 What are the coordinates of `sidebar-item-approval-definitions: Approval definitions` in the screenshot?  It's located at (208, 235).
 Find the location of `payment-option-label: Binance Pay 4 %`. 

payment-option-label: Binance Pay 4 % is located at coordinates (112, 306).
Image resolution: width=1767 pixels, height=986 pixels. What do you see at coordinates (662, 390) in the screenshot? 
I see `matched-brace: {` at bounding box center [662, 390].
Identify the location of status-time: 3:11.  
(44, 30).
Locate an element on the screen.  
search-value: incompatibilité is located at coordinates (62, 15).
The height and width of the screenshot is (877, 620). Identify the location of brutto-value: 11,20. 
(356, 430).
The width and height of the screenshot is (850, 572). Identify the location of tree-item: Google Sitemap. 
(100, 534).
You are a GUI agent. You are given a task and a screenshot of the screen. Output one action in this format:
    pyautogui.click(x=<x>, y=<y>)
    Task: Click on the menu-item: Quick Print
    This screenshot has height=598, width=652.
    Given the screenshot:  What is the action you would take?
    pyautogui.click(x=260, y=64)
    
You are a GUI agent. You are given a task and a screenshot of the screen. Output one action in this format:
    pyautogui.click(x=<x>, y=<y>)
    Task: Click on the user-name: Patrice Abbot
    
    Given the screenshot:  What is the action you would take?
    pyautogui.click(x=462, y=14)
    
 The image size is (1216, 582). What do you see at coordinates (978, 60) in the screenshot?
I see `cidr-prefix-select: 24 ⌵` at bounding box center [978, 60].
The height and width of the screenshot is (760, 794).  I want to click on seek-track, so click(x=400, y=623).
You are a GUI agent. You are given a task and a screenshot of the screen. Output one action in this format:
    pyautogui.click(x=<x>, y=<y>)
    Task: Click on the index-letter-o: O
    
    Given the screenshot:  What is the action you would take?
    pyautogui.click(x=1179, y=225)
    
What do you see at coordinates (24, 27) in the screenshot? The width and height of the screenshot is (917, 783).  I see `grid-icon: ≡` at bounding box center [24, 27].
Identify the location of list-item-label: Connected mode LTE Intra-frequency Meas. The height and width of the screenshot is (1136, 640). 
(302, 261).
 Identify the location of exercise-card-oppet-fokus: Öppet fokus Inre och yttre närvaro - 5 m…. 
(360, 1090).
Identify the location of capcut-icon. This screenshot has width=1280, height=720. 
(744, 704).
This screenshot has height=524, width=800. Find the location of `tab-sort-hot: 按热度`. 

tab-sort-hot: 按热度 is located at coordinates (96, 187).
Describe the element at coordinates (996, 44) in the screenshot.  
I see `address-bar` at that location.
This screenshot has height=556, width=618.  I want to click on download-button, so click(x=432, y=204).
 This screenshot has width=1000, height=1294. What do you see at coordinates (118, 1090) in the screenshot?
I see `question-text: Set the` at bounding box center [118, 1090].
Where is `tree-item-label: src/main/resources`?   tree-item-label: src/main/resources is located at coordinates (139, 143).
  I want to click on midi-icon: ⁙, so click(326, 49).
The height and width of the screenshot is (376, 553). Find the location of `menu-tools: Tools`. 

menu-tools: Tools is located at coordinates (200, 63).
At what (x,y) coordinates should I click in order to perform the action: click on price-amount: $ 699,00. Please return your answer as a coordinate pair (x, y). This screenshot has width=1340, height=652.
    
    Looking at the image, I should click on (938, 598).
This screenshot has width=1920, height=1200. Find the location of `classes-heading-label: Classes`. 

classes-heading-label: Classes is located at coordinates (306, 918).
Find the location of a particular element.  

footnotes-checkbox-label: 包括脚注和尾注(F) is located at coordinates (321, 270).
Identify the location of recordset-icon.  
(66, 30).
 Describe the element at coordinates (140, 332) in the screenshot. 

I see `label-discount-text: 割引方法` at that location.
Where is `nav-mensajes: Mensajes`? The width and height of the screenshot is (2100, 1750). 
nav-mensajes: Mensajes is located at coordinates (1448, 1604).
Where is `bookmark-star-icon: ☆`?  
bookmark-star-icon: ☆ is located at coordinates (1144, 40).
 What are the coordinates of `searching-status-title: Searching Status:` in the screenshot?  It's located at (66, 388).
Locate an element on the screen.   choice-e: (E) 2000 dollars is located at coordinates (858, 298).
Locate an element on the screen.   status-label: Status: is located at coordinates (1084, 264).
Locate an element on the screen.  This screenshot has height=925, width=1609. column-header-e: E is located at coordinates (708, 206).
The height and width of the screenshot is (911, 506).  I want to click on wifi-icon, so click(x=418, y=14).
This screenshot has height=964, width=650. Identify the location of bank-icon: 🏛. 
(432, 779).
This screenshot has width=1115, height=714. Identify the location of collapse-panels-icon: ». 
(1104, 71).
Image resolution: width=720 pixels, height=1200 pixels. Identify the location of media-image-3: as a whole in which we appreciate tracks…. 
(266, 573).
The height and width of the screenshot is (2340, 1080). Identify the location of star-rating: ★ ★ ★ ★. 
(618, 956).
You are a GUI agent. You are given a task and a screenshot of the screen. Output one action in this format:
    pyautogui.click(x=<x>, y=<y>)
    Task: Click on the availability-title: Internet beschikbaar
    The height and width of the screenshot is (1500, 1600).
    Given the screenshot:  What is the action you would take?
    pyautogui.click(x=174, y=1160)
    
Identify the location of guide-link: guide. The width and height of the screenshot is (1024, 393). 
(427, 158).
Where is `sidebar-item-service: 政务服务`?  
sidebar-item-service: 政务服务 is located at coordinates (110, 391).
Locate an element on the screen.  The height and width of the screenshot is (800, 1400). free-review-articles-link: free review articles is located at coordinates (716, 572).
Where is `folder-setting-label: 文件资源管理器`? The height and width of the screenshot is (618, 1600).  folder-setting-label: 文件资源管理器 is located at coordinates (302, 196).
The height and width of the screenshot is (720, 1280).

__Your assignment__
Count the lines in the rows above that contain the word "Tools", matching its capitalization exactly. Reply with the number alone.

__Result__
2